§ O que fazer
Dê seguimento ao texto sobre os recursos contra decisões das entidades adjudicantes em contratos públicos, começando logo depois da última frase.

§ Texto para ler

########

Quanto à primeira parte do segundo fundamento
─ Argumentos das partes
44. A Comissão afirma que é difícil para os proponentes saber que decisão da entidade adjudicante devem impugnar e em que data começa a correr o prazo para recorrer desta decisão. A Comissão entende que esta incerteza resulta da redacção da Order 84A(4) das RSC, bem como da sua interpretação incerta.
45. A Comissão salienta que a expressão «de uma decisão relativa à adjudicação ou da adjudicação de um contrato público», utilizada na Order 84A(4) das RSC, designa as decisões que podem ser objecto de um recurso e que esta disposição não menciona as decisões provisórias anteriores adoptadas pela entidade adjudicante. No seu acórdão de 16 de Julho de 2004, a High Court considerou que a referida disposição se aplica não apenas à decisão de atribuir um contrato ou à adjudicação desse contrato mas igualmente às decisões tomadas pelas entidades adjudicantes relativamente aos processos de celebração dos contratos.
46. Para a Comissão, a legislação nacional em causa não é conforme com o princípio fundamental da segurança jurídica nem com o requisito da eficácia previsto pela Directiva 89/665, que constitui uma aplicação deste princípio, uma vez que deixa os proponentes numa posição de incerteza quanto à sua situação se pretenderem interpor recurso de uma decisão de adjudicação de um contrato adoptada por uma entidade adjudicante no âmbito de um processo em duas fases, em que a decisão de atribuição definitiva é tomada após a selecção de um proponente.
47. A Comissão argumenta que se deveria precisar claramente aos proponentes que a Order 84A(4) das RSC se aplica não apenas às decisões de adjudicação de contratos mas também às decisões provisórias da entidade adjudicante adoptadas durante o processo de concurso, como, por exemplo, as relativas à selecção do proponente preferido.
48. A Irlanda recorda que o artigo 1.° da Directiva 89/665 impõe aos Estados‑Membros que garantam recursos eficazes de todas as decisões adoptadas pelas entidades adjudicantes no âmbito dos processos de celebração de contratos públicos, e não só das decisões de adjudicação desses contratos. Segundo a Irlanda, os órgãos jurisdicionais nacionais interpretam e aplicam a Order 84A(4) das RSC em conformidade com estes requisitos. Em particular, no seu acórdão de 16 de Julho de 2004, a High Court decidiu claramente que esta disposição permite interpor recurso de qualquer decisão das entidades adjudicantes no âmbito de um processo de adjudicação de contratos, o que corresponde inteiramente ao artigo 1.° da Directiva 89/665.
49. Quanto à data a partir da qual se inicia o prazo para impugnar uma decisão provisória da entidade adjudicante, a Irlanda assinala que a Directiva 89/665 exige que as decisões tomadas pelas entidades adjudicantes possam ser objecto de recursos examinados rapidamente. Um recurso só pode ser examinado rapidamente se as duas partes no litígio tiverem o dever de agir com celeridade no âmbito desse processo. Este objectivo não poderia ser alcançado se, não obstante o facto de disporem de todos os elementos de facto e de direito necessários para instaurar tal processo, as partes estivessem autorizadas a aguardar a notificação formal da decisão de adjudicação antes de interporem recurso.

########

§ Dados fornecidos

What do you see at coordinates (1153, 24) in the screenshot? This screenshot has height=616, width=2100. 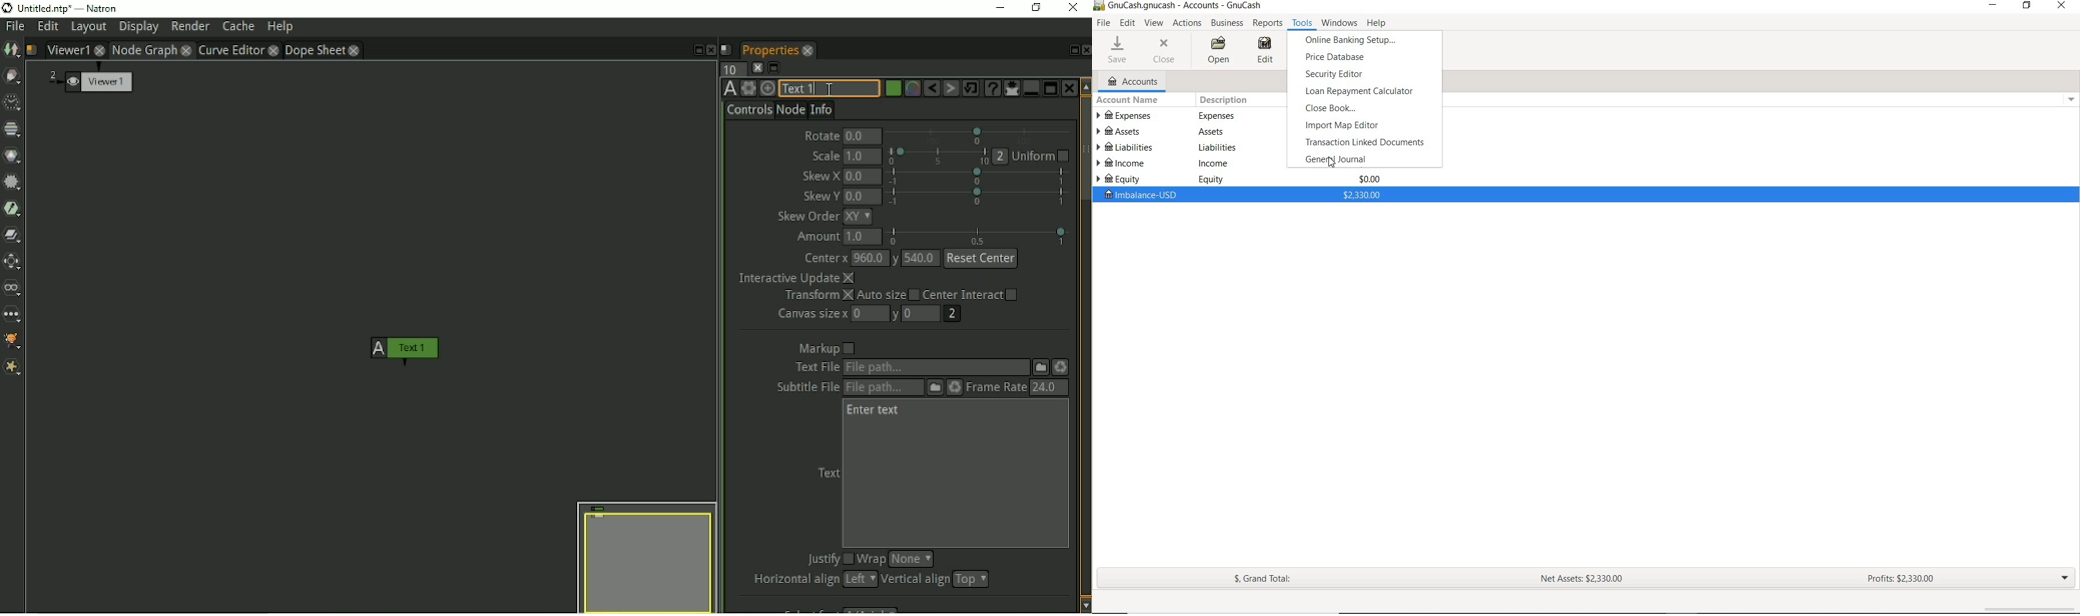 I see `VIEW` at bounding box center [1153, 24].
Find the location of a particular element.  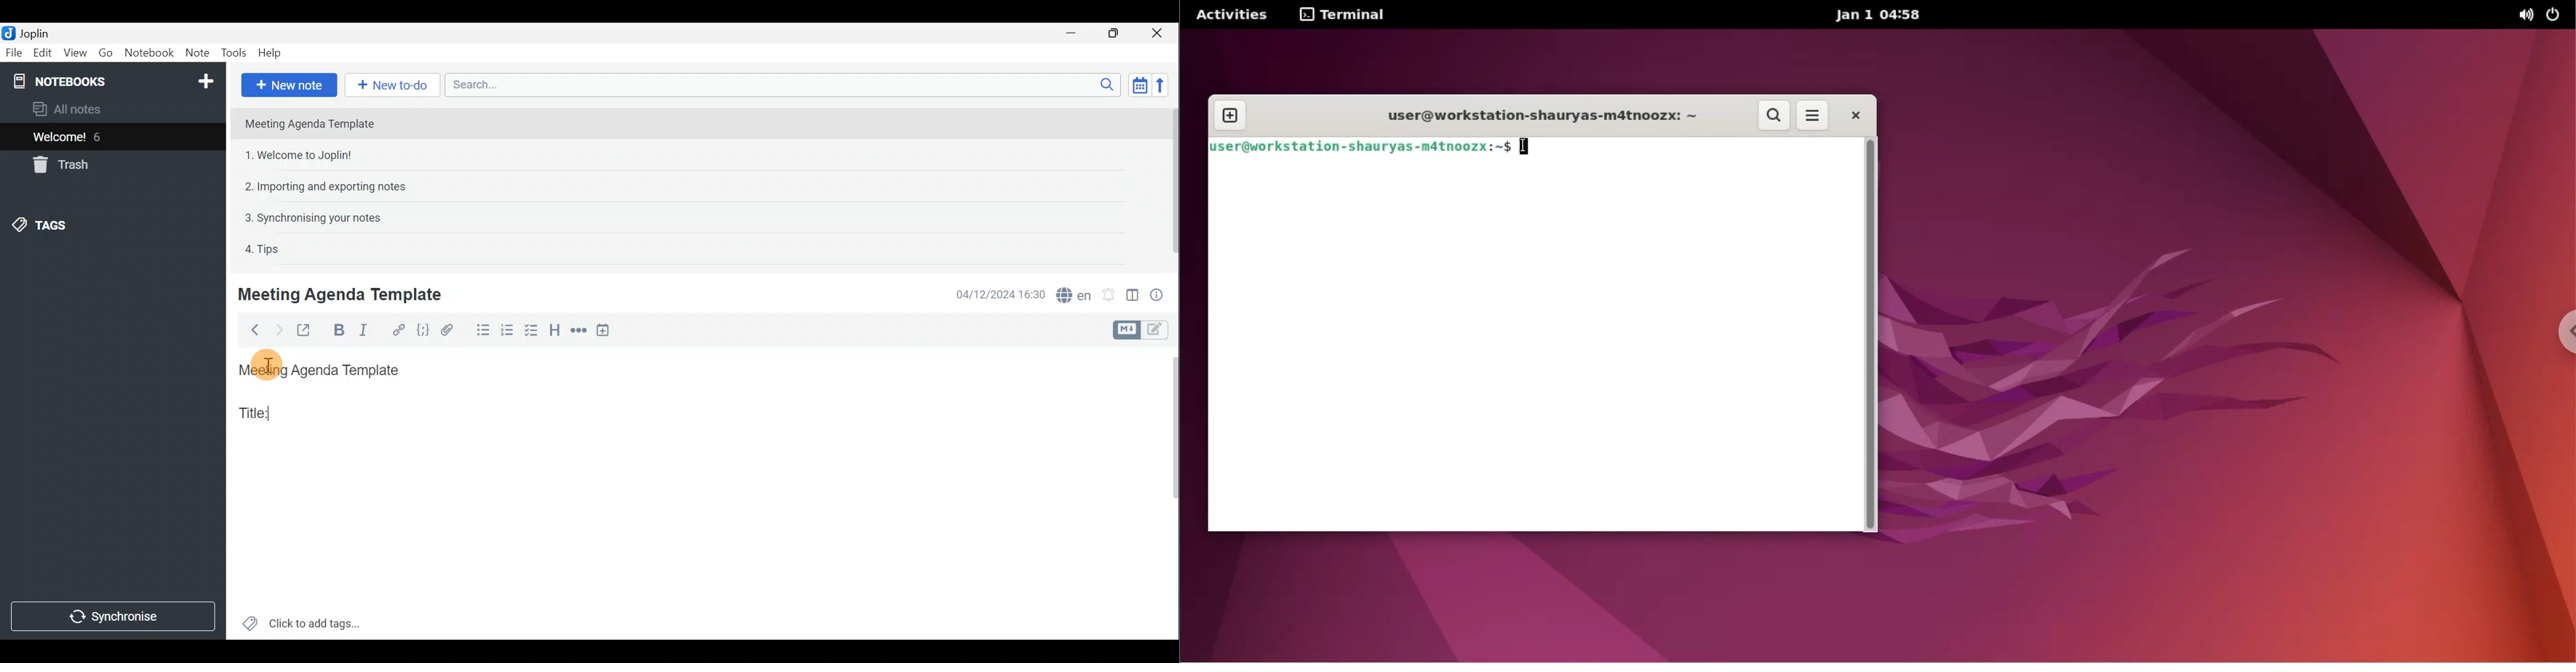

Bold is located at coordinates (338, 330).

########

§ Resposta
50. A Irlanda sustenta que, se um proponente pudesse simplesmente aguardar a notificação da decisão formal de não lhe adjudicar o contrato em causa, não obstante o facto de saber que este contrato não lhe tinha sido atribuído, daí resultariam, como a High Court declarou no processo em que foi proferido o seu acórdão de 16 de Julho de 2004, amplas prorrogações dos prazos para examinar todas as decisões das entidades adjudicantes.
─ Apreciação do Tribunal
51. O Tribunal de Justiça já decidiu que a Directiva 89/665 não se opõe a uma regulamentação nacional que dispõe que qualquer recurso de uma decisão da entidade adjudicante deve ser interposto dentro do prazo previsto para o efeito e que qualquer irregularidade do processo de adjudicação invocada em apoio desse recurso deve ser suscitada dentro do mesmo prazo, sob pena de caducidade, pelo que, ultrapassado esse prazo, deixa de ser possível impugnar essa decisão ou suscitar essa irregularidade, desde que o prazo em questão seja razoável (acórdão de 11 de Outubro de 2007, Lämmerzahl, C‑241/06, Colect., p. I‑8415, n.° 50 e jurisprudência aí referida).
52. Esta jurisprudência baseia‑se na ideia de que a realização integral do objectivo prosseguido pela Directiva 89/665 ficaria comprometida se fosse possível aos candidatos e aos proponentes invocar, em qualquer fase do processo de adjudicação, infracções às regras de adjudicação dos contratos, obrigando assim a entidade adjudicante a recomeçar integralmente o processo para corrigir essas infracções (acórdão Lämmerzahl, já referido, n.° 51).
53. Em contrapartida, os prazos nacionais de caducidade, incluindo as regras da sua aplicação, não devem ser em si mesmos susceptíveis de tornar, na prática, impossível ou excessivamente difícil o exercício dos direitos que o direito comunitário possa conferir ao interessado (acórdão Lämmerzahl, já referido, n.° 52).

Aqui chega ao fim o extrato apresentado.